◆ RECORDS PROVIDED
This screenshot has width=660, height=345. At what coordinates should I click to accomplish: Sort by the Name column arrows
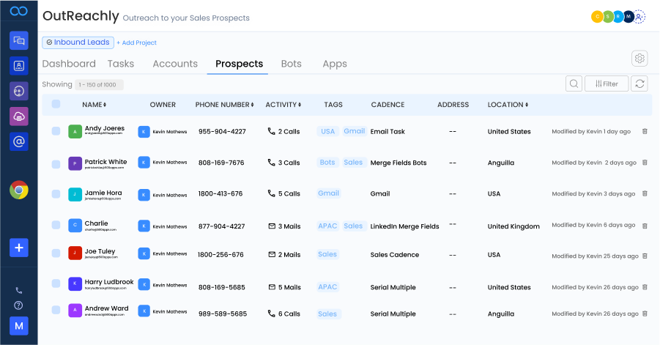tap(105, 105)

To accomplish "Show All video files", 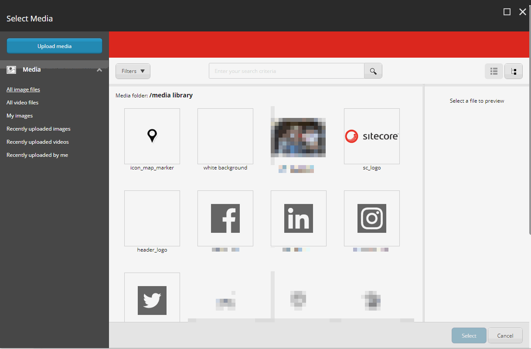I will (x=22, y=103).
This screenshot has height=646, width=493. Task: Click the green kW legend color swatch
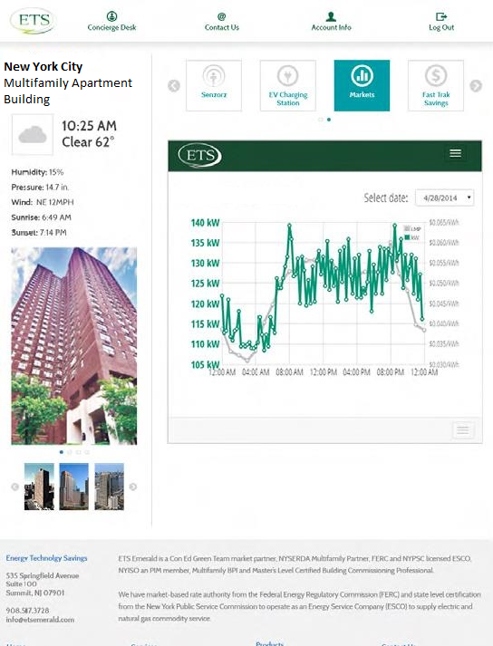click(407, 236)
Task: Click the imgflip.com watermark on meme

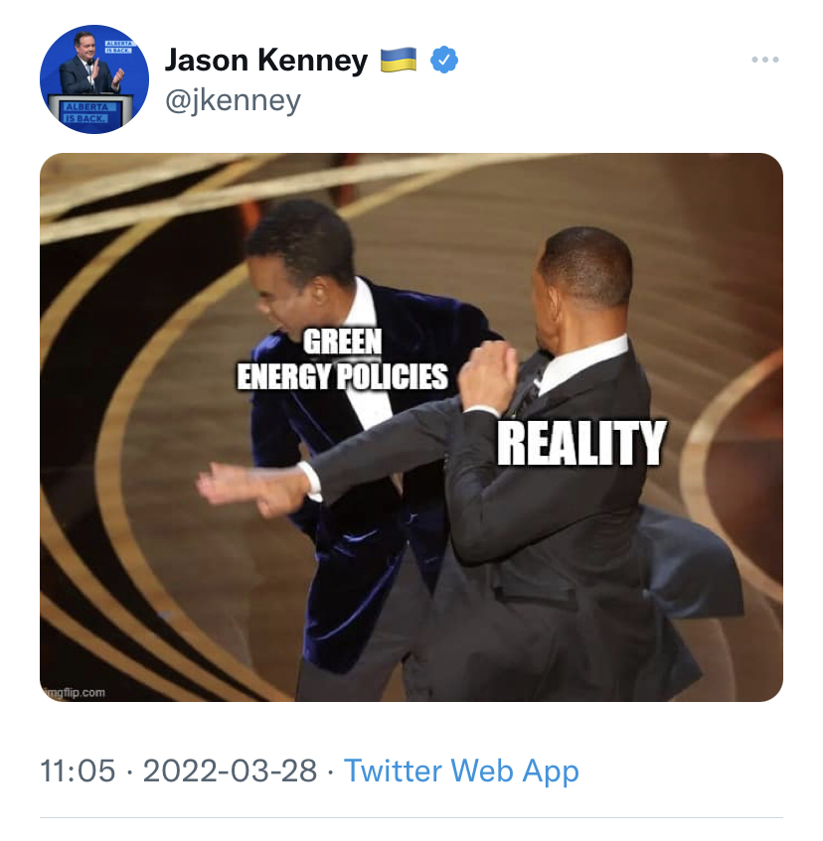Action: point(74,692)
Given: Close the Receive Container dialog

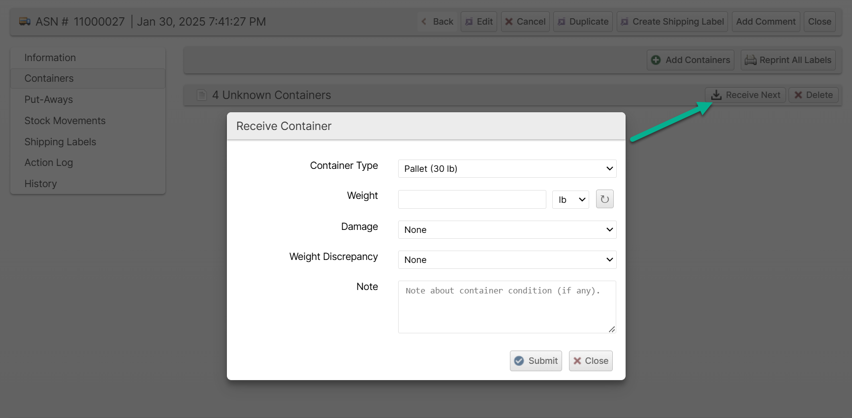Looking at the screenshot, I should tap(591, 361).
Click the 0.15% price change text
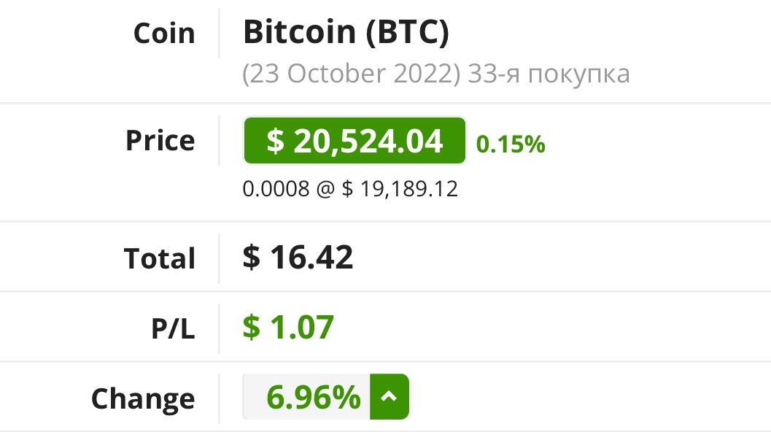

◆ THE TASK
Word for word, restate the lines from the one containing "This screenshot has height=646, width=493." through the end of the listing, and nothing more. Skip the pictures.

◆ SOLUTION TO THIS PROBLEM
This screenshot has height=646, width=493. Task: Click the green kW legend color swatch
click(407, 236)
Task: Click the imgflip.com watermark on meme

Action: point(74,692)
Given: Close the Receive Container dialog

Looking at the screenshot, I should tap(591, 361).
Click the 0.15% price change text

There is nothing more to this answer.